Roma (NEV/WCRC), 6 maggio 2015 – La Comunione mondiale delle chiese riformate (CMCR) si unisce alle numerose organizzazioni religiose e umanitarie che in queste settimane hanno alzato la voce a favore dei diritti dei migranti. In particolare, la CMCR chiede una “giusta risposta” al numero crescente di persone che muoiono in mare nel tentativo di attraversare il Mediterraneo per poi chiedere asilo in Europa.

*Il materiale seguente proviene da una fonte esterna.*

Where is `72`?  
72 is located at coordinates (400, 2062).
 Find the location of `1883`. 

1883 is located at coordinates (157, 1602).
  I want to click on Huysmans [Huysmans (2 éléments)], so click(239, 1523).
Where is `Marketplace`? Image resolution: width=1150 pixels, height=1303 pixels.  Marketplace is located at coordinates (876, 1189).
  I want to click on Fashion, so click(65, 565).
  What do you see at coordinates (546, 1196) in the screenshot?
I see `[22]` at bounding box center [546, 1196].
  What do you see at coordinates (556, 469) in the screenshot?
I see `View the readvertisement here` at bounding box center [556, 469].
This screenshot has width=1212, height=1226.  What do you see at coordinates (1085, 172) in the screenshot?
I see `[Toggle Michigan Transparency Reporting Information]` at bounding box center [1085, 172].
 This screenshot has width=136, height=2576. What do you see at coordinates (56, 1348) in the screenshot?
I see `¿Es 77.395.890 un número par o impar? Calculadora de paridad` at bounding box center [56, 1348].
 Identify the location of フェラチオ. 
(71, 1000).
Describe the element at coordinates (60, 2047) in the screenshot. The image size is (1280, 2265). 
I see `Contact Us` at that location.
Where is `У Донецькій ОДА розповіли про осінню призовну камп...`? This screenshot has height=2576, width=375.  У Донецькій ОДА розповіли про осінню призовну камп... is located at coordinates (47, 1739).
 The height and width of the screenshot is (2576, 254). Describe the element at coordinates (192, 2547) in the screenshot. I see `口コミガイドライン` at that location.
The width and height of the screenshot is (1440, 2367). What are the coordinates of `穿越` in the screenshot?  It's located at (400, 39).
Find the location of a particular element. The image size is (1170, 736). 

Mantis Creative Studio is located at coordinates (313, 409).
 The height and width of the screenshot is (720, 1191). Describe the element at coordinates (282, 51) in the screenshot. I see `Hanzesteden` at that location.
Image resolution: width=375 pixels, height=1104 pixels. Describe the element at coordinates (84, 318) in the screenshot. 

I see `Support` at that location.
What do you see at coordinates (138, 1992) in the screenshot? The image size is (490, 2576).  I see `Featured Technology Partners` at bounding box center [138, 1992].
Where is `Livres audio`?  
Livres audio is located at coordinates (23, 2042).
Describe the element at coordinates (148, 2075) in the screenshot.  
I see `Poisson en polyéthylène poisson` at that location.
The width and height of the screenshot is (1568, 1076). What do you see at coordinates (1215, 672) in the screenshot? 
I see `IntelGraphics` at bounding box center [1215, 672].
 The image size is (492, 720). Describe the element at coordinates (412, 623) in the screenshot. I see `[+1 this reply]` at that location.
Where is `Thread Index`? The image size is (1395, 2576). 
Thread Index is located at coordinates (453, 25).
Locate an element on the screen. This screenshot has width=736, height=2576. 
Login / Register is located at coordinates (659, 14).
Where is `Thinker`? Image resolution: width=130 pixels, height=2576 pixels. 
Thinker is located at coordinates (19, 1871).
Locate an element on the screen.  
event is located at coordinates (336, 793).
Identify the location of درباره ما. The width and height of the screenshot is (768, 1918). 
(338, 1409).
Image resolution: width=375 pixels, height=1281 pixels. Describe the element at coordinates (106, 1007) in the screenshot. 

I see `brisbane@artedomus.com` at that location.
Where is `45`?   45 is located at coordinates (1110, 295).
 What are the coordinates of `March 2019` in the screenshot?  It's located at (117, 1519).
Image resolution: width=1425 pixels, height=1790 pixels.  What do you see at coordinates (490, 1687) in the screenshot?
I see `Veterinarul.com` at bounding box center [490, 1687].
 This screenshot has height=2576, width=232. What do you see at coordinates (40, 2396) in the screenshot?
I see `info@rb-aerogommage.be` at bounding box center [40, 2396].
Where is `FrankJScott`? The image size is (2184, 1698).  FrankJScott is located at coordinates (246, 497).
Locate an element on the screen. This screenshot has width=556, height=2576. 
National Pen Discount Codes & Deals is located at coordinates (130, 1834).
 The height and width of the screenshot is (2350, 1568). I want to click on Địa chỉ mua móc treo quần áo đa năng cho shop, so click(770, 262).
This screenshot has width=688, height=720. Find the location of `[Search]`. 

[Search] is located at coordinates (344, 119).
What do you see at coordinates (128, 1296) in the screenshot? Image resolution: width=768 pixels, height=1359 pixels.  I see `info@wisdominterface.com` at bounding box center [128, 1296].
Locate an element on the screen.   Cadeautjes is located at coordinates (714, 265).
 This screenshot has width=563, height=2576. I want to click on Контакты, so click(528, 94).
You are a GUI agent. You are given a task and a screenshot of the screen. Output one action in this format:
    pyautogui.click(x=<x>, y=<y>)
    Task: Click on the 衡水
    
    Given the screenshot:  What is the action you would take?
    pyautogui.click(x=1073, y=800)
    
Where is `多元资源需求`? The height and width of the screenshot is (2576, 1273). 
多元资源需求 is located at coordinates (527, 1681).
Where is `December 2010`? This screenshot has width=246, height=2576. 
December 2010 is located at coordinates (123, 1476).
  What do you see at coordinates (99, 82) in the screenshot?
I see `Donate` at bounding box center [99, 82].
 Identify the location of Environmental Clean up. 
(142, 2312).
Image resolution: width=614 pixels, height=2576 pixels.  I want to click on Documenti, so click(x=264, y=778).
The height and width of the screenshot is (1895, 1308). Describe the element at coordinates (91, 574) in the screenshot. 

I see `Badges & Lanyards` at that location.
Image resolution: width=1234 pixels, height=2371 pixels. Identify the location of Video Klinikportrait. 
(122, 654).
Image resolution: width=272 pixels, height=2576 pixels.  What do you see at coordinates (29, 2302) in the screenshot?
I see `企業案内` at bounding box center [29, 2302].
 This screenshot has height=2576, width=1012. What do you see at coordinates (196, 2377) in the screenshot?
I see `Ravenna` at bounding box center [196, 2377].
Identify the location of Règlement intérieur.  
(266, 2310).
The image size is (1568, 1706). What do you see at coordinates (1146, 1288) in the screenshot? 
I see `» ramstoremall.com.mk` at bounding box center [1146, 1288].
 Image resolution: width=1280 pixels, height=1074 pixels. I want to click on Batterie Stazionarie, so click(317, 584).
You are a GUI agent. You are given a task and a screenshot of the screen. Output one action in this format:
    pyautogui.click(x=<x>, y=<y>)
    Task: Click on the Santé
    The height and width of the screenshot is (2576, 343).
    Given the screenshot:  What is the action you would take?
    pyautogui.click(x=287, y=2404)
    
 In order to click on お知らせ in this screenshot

“Dio non ha creato le frontiere – noi sì”, ha affermato il segretario generale del CMCR il pastore Chris Ferguson. Sia le frontiere geografiche che le frontiere di comodo intralciano per Ferguson quello a cui Cristo ci ha chiamati: “Così come Cristo ha tirato giù le frontiere tra i popoli invitando tutti a cena, così dovrebbe fare la chiesa”. La CMCR, citando il pastore Massimo Aquilante, presidente della Federazione delle chiese evangeliche in Italia (FCEI), ricorda i valori della solidarietà e della libertà propri dell’Unione europea, sottolinea l’importanza di aprire subito dei canali umanitari, che permettano passaggi sicuri del Mediterraneo a chi fugge da persecuzioni e conflitti.